• What is expected:
When you reach the line containing "Click the power icon at top right" in the records below, set it down exactly, together with every later line through the end, but not the pictures.

** Data extract follows **

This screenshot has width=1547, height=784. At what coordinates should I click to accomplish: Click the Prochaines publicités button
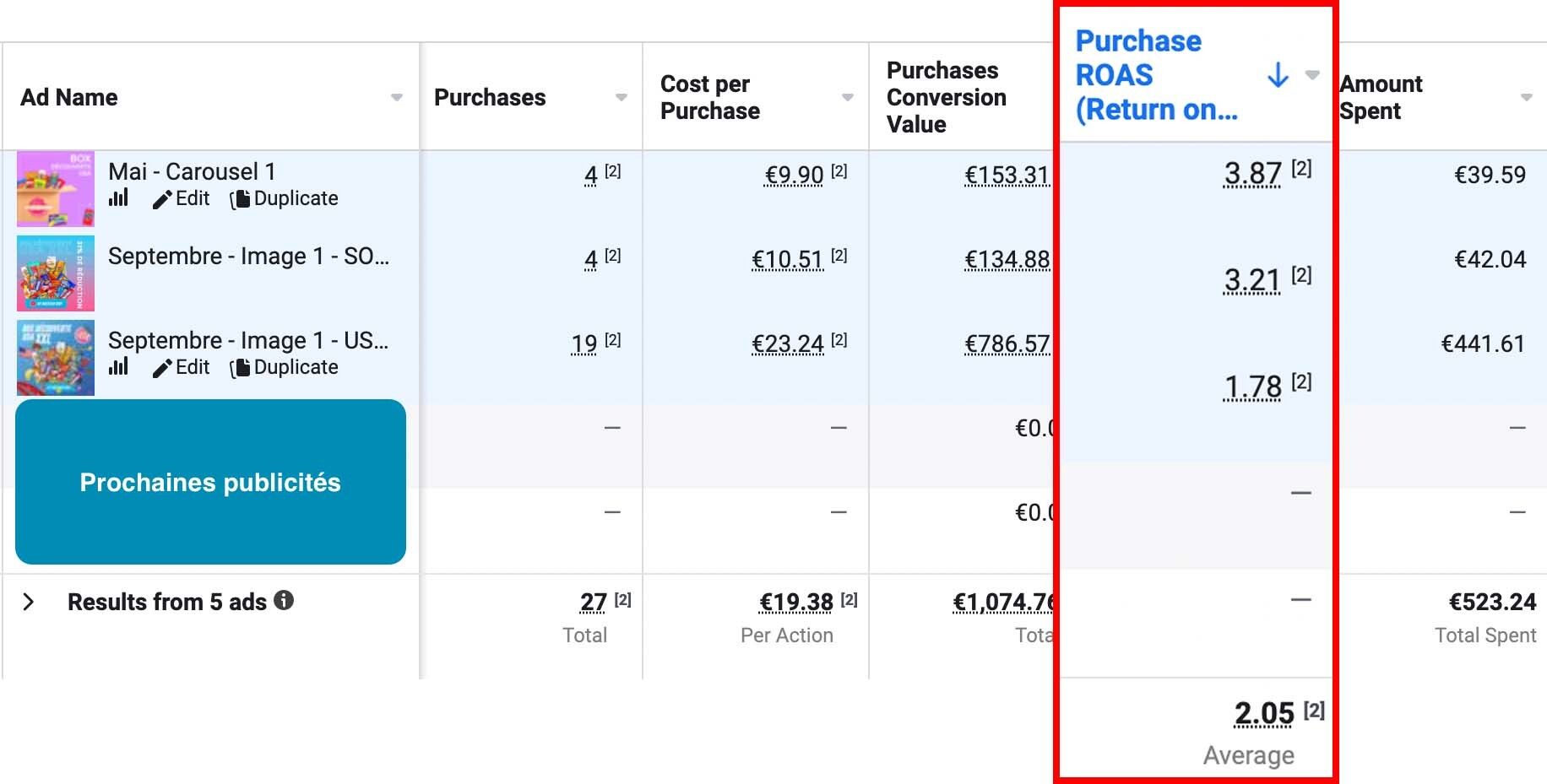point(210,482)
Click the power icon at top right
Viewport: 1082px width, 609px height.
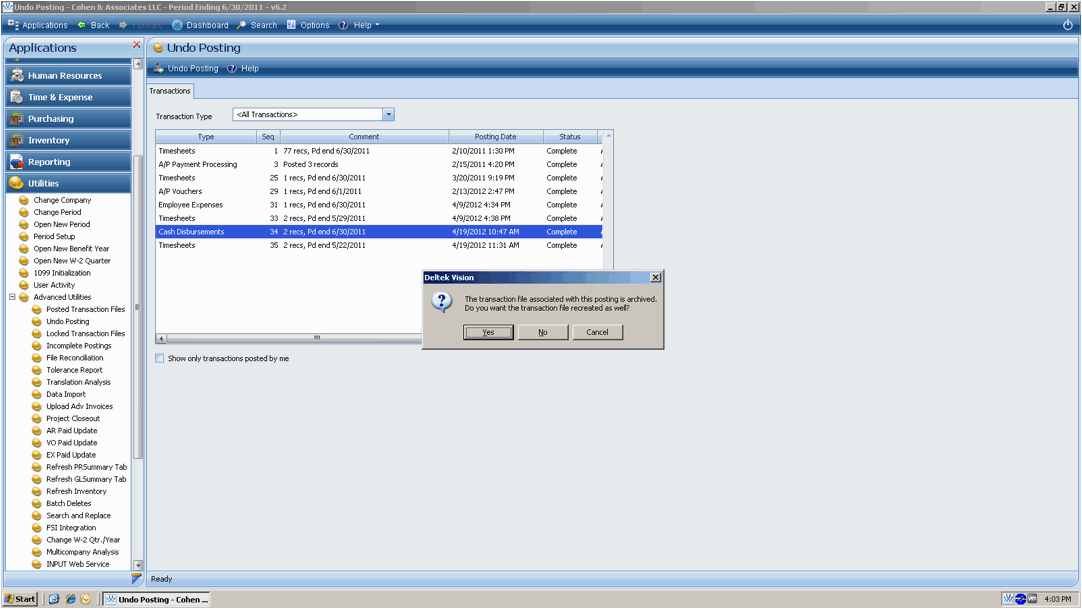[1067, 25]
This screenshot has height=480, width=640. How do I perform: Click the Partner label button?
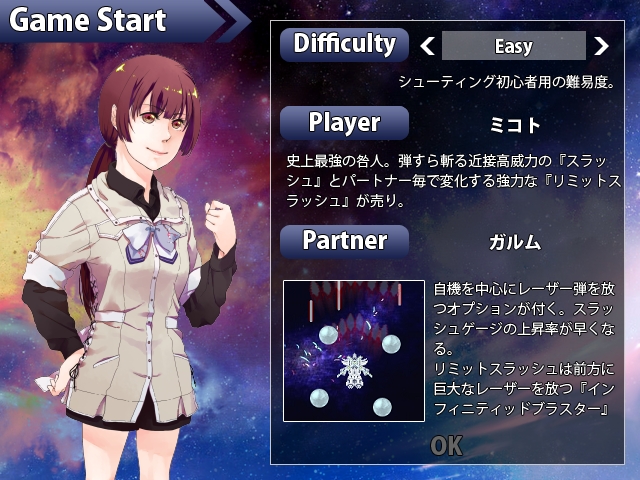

** End of Data extract **

• Output of the exercise:
Click the power icon at top right
Viewport: 1082px width, 609px height.
[1067, 25]
This screenshot has height=480, width=640. How do I perform: Click the Partner label button?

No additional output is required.